We use anonymous structs/unions extensively and all over the place already.
We've had a couple of special cases where some versions of gcc didn't
do things right iirc (it was something like "nested anonymous struct"
or similar), but those weren't actually about the feature itself.
Was it perhaps the nested case you were thinking of? If so, I think
that's not really a --std=gun11 thing, it's more of a "certain
versions of gcc didn't do it at all".
Linus
On Tue, Jan 12, 2021 at 09:28:32AM -0800, Linus Torvalds wrote:
> On Tue, Jan 12, 2021 at 5:20 AM Lukas Wunner <[email protected]> wrote:
> > > Variable declarations in for-loops is the only one I can think of. I
> > > think that would clean up some code (and some macros), but might not
> > > be compelling on its own.
> >
> > Anonymous structs/unions. I used to have a use case for that in
> > struct efi_dev_path in include/linux/efi.h, but Ard Biesheuvel
> > refactored it in a gnu89-compatible way for v5.7 with db8952e7094f.
>
> We use anonymous structs/unions extensively and all over the place already.
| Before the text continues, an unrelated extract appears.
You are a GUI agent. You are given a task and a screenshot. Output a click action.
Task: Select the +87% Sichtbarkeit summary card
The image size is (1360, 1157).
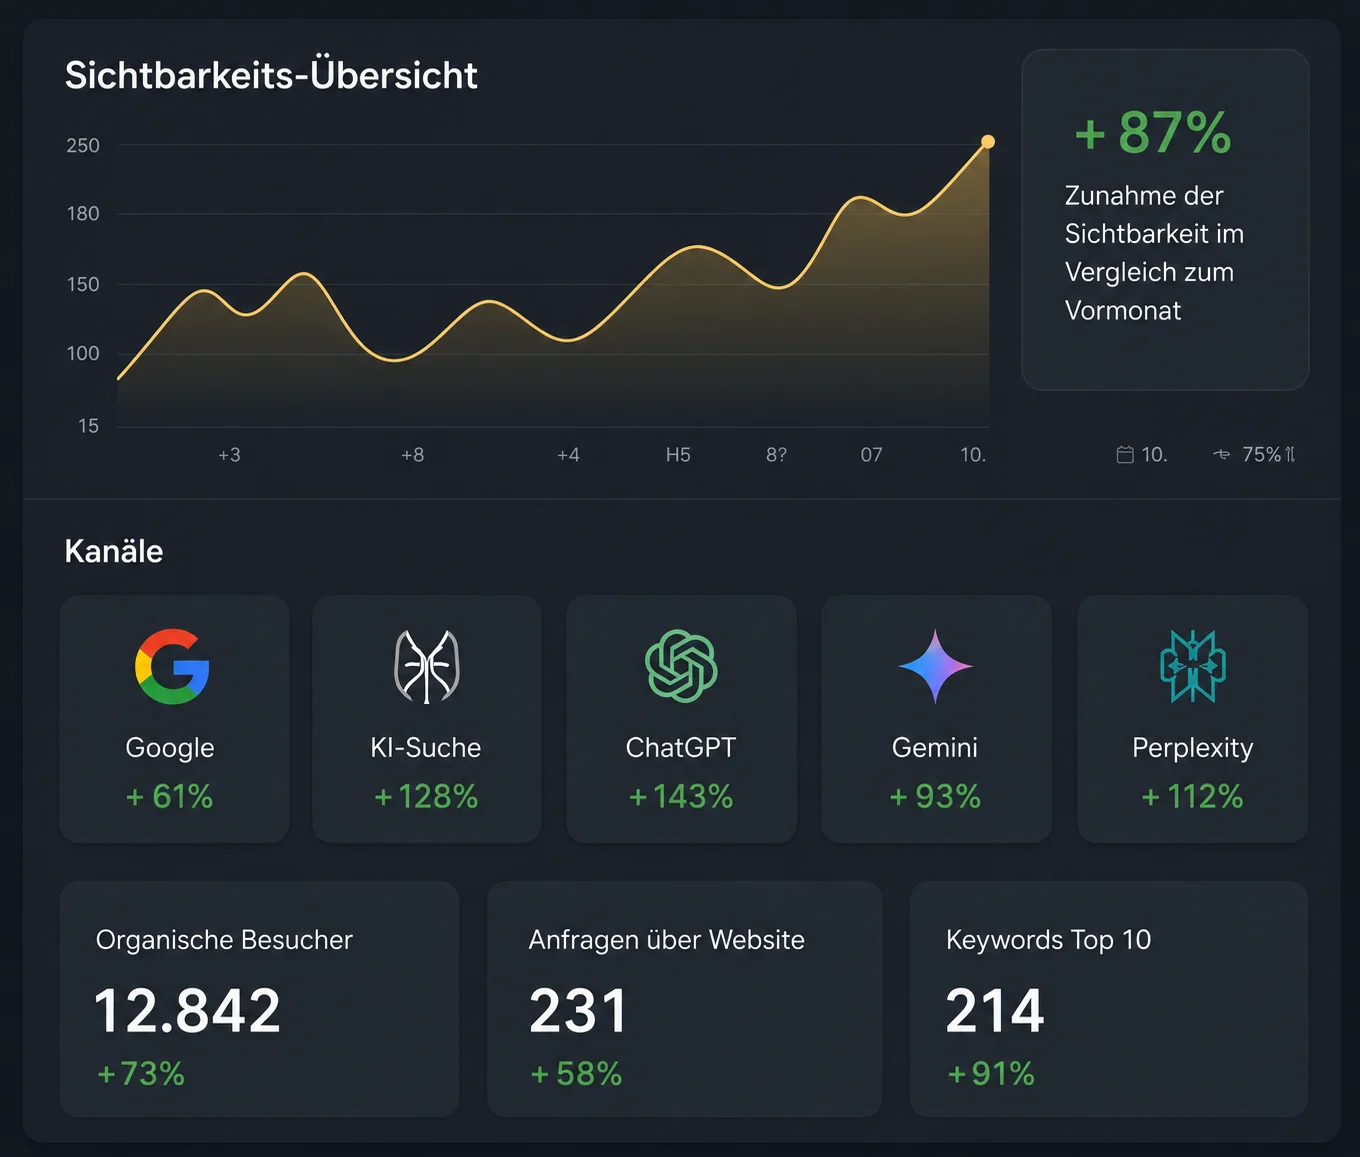point(1165,220)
Yes, my apologies, I mixed things up.
Back in 2016 when I authored 46cd4b75cd0e, what I wanted to do was
include an unnamed "struct efi_generic_dev_path;" in struct efi_dev_path:
struct efi_dev_path {
struct efi_generic_dev_path;
union {
struct {
u32 hid;
u32 uid;
} acpi;
struct {
u8 fn;
u8 dev;
} pci;
};
} __attribute ((packed));
The alternative is to copy-paste the elements of struct efi_dev_path
or to give it a name such as "header" (which is what db8952e7094f
subsequently did). Both options seemed inelegant to me.
However it turns out this feature requires -fms-extensions.
It's not part of -std=gnu11.
So coming back to topic, yes there doesn't seem to be too much to
be gained from moving to -std=gnu11 aside from variable declarations
in for-loops.
(And it really has to be -std=gnu11 because -std=c11 fails to compile.)